Setting $n=2N-1$ we obtain \begin{align*} \color{blue}{\sum_{i=0}^N}&\color{blue}{\binom{2N+1}{2i+1}(4i-2N+1)}\\ &=\sum_{i=0}^N\binom{2N+1}{2i+1}(4i+2)-(2N+1)\sum_{i=0}^N\binom{2N+1}{2i+1}\tag{1}\\ &=2(2N+1)\sum_{i=0}^N\binom{2N}{2i}-(2N+1)\sum_{i=0}\left[\binom{2N}{2i+1}+\binom{2N}{2i}\right]\tag{2}\\ &=(2N+1)\left[\sum_{i=0}^N\binom{2N}{2i}-\sum_{i=0}^{N-1}\binom{2N}{2i+1}\right]\tag{3}\\ &=(2N+1)\sum_{i=0}^{2N}\binom{2N}{i}(-1)^i\tag{4}\\ &=(2N+1)(1+(-1))^{2N}\tag{5}\\ &\,\,\color{blue}{=0} \end{align*} and the claim follows.

Comment:

• In (1) we split the sum conveniently.

• In (2) we apply in the left sum the binomial identity $\binom{p+1}{q+1}=\frac{p+1}{q+1}\binom{p}{q}$ and in the right sum the binoimial identity $\binom{p+1}{q+1}=\binom{p}{q+1}+\binom{p}{q}$.

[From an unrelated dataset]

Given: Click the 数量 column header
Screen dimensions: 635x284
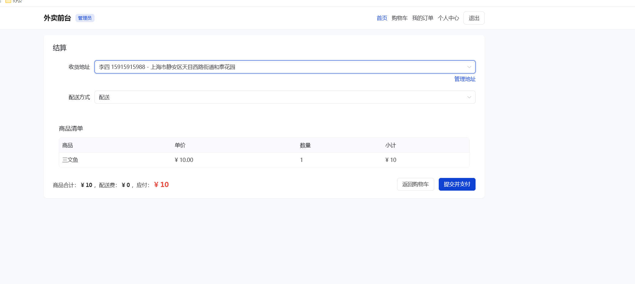Looking at the screenshot, I should tap(305, 145).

• In (3) we collect equal summands.

• In (4) we observe we can merge the left sum containing the even parts and the right sum which contains the odd parts of $(-1)^i\binom{2N}{i}$. Note that now the upper limit of the sum is $2N$.

• In (5) we apply the binomial theorem.